Jake Harmon with his grandfather, a pancreatic cancer survivor

Jake Harmon, author of this article, with his grandfather Keith Jacobs – a pancreatic cancer survivor.

Editor’s note: Today, Feb. 4, is World Cancer Day, and a good reminder that our collective actions make lasting, positive change in creating a world free of cancer.

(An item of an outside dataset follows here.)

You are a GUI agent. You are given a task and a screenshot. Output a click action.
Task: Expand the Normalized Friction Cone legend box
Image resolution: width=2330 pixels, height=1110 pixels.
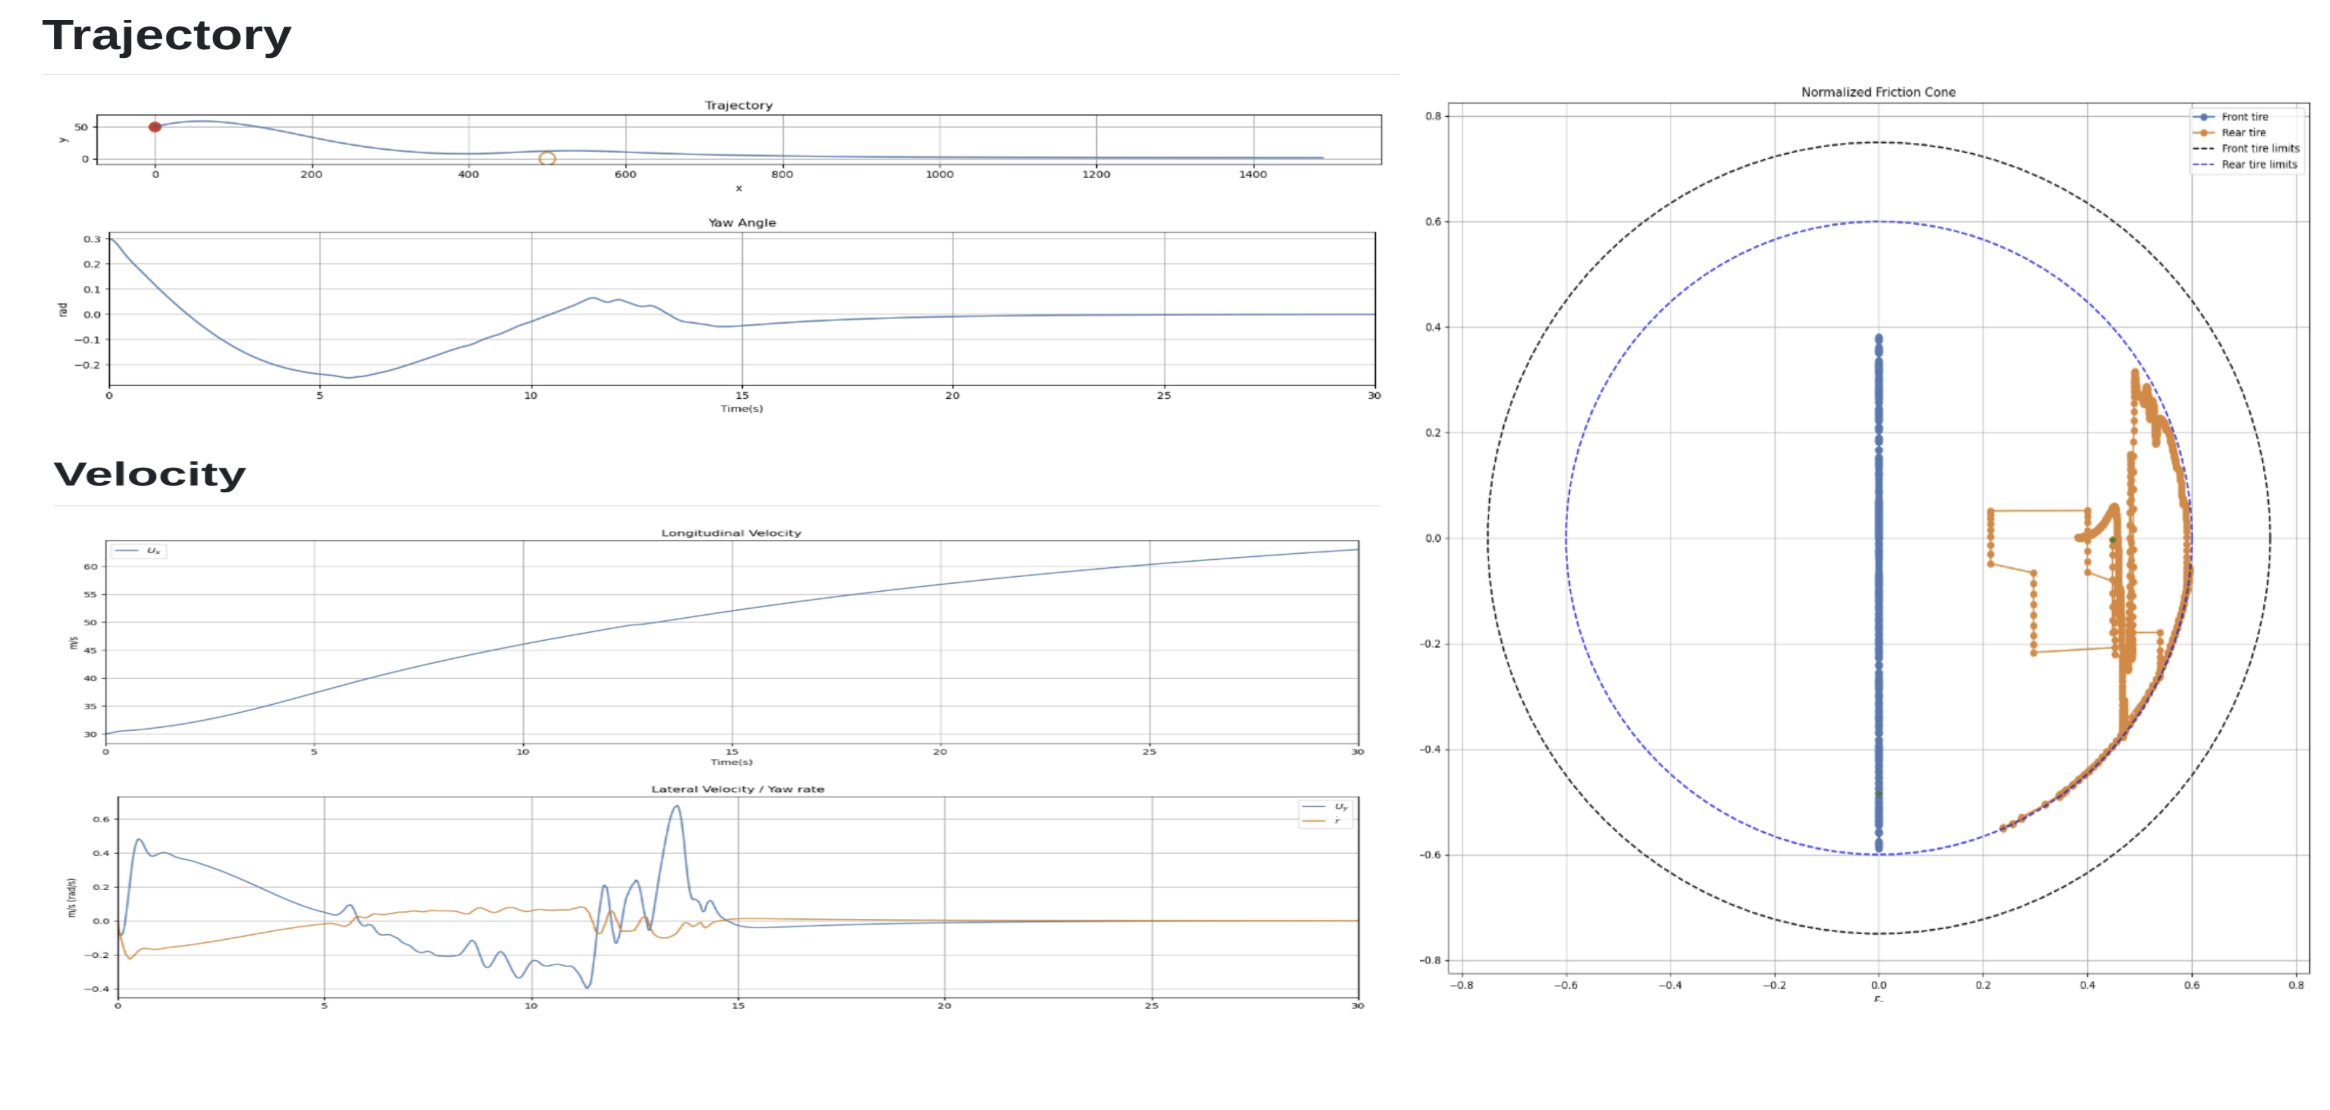click(x=2245, y=140)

This year the organizers of World Cancer Day posed the question, “Who are you, and what will you do to make an impact?” The “I am and I will” theme is about your story and your commitment to taking action in the fight against cancer.

Guest PanCAN blogger and youth supporter Jake Harmon, 14, of Louisville, Ky., answered the World Cancer Day question with, “I am supporting others and I will succeed.” Here, he offers his “10 Tips for Youth Supporters” who want to make a difference in the fight against pancreatic cancer. The tips are based on ways he has found to help his grandfather, a nearly two-year survivor. Enjoy Jake’s tips – they’re perfect for people of all ages!


I’m young. So are a lot of people. That doesn’t stop us from being affected by cancer.

Everyone’s experience is different: different types of cancers, and recovery or loss. But I think I speak for all of us when I say cancer is not good. And historically, in times of great need, we have sought unity and to feel that we’re not alone.

That’s why it’s important to share your story and hear other people’s stories, because then at least we’re not alone. So get out there and connect – I personally got involved with PanCAN and I’ve met amazing people. Connecting will help others and yourself more than you think. And that can make all the difference in the world.

Here are my tips for youth supporters who want to help, based on ways I’ve found to help my grandpa.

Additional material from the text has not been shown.